Chick-Fil-A Bowl 2012: Keys to Victory in LSU-Clemson Showdown

Adam WellsFeatured ColumnistDecember 31, 2012

BATON ROUGE, LA - NOVEMBER 17:  Zach Mettenberger #8 of the LSU Tigers drops back to pass during a game against the Ole Miss Rebels at Tiger Stadium on November 17, 2012 in Baton Rouge, Louisiana.  (Photo by Stacy Revere/Getty Images)
Stacy Revere/Getty Images

The 2012 Chick-fil-A Bowl features a battle of two very different Tigers, when LSU takes on Clemson in the heart of SEC and ACC country, Atlanta, Georgia. 

This is like the fight between a fighter with huge knockout power and the smaller stud with incredible speed who can move all over the place. It is very much the unstoppable force versus the immovable object. 

Before LSU and Clemson kickoff, here is what both teams need to do in order to walk out of Atlanta with a victory. 


LSU Tigers

Use play-action passing to exploit Clemson secondary; Make Clemson one-dimensional

LSU's passing game is abysmal. Zach Mettenberger has basically been told not to screw things up when he does get the opportunity to throw the ball, as evidenced by his paltry 11-6 touchdown-to-interception ratio. 

However, if there is going to be a game this season when LSU does open things up, this would be it. Clemson's defense ranks 81st in the country against the pass. The secondary allows nearly 13 yards per completion and gave up 22 passing touchdowns. 
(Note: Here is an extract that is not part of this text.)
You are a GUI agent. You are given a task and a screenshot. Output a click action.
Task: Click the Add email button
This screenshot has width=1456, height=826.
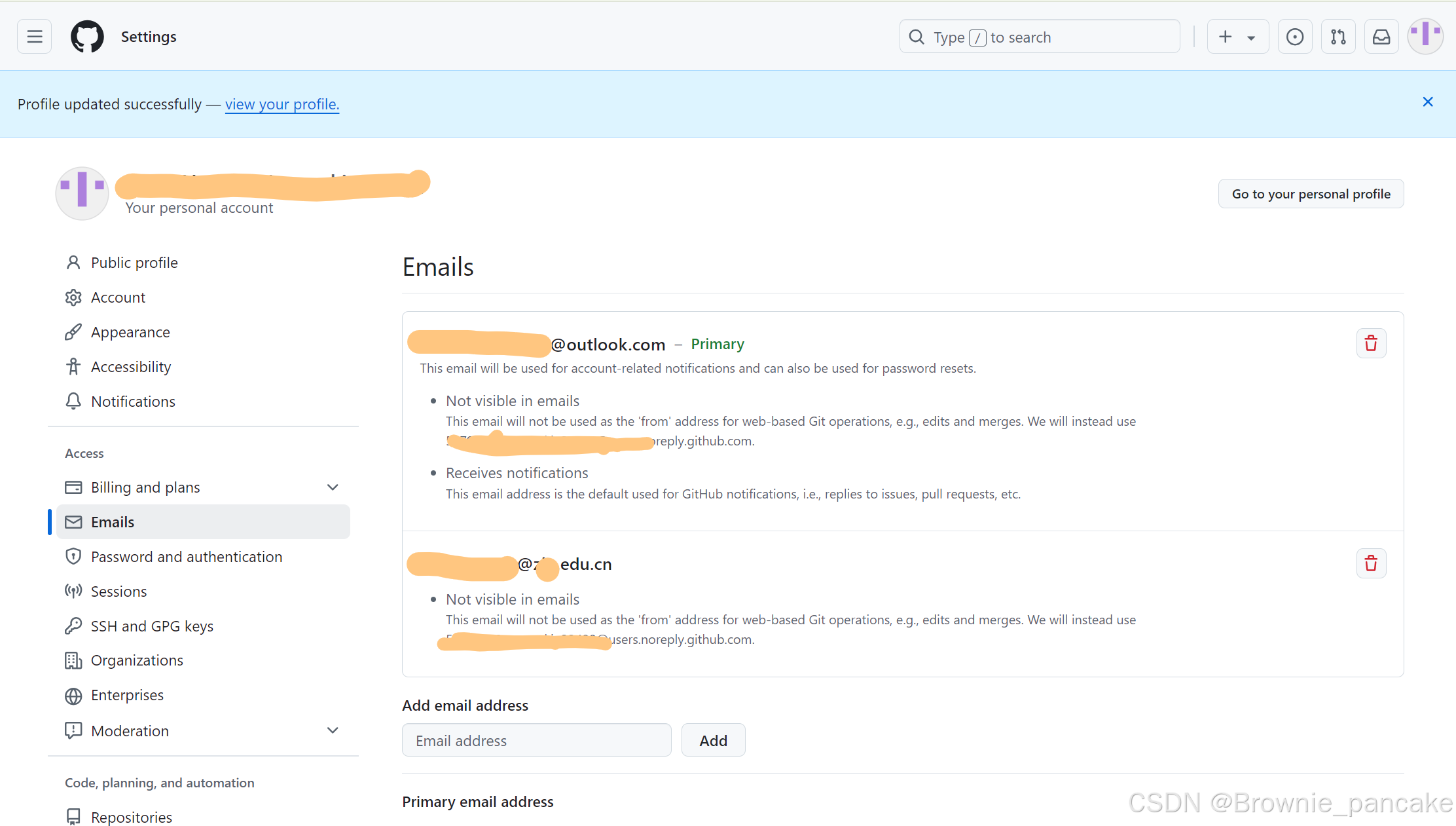coord(713,740)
On the defensive side, Clemson does have a very good offense. Tajh Boyd is one of the best quarterbacks in the country, but the Tigers need to have good balance between the running and passing game. 

In its two losses against Florida State and South Carolina, Clemson's leading rusher had just 127 total rushing yards. 
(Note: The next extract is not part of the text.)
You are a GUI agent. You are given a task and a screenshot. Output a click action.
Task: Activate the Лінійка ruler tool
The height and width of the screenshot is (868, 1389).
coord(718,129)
LSU has one of the best defensive lines in the country. If it can keep Andre Ellington in check throughout this game, the secondary will be able to force Boyd into making some mistakes, the way he did against South Carolina. 


Clemson Tigers

Create turnovers and set up a short field for the offense; Force Mettenberger to make a play

Since Clemson has no pass defense to speak of, it needs to find ways to create more chances for the offense to get back on the field. The only way to do that is by forcing turnovers. If the defense isn't forcing turnovers, this game will be over before it begins. 

The Tigers finished just a bit better than average (45th) in interceptions this season with 12. That's not a huge number, but it is good enough in a game like this where they aren't facing a dynamic offense. 

If they can create two turnovers that set up very short fields for Boyd and the offense, the Tigers can make this a game. 

In keeping with the turnover theme, force LSU to throw the ball and make Mettenberger create a play on his own. He is not accustomed to winning games for LSU, so challenge him in a way that takes him out of his comfort zone. 

LSU doesn't want him throwing the ball more than 25 times. It is on Clemson to devise a scheme that stops running backs Jeremy Hill and Kenny Hilliard. It doesn't happen often, but Clemson's defense has to step up to give the team a chance.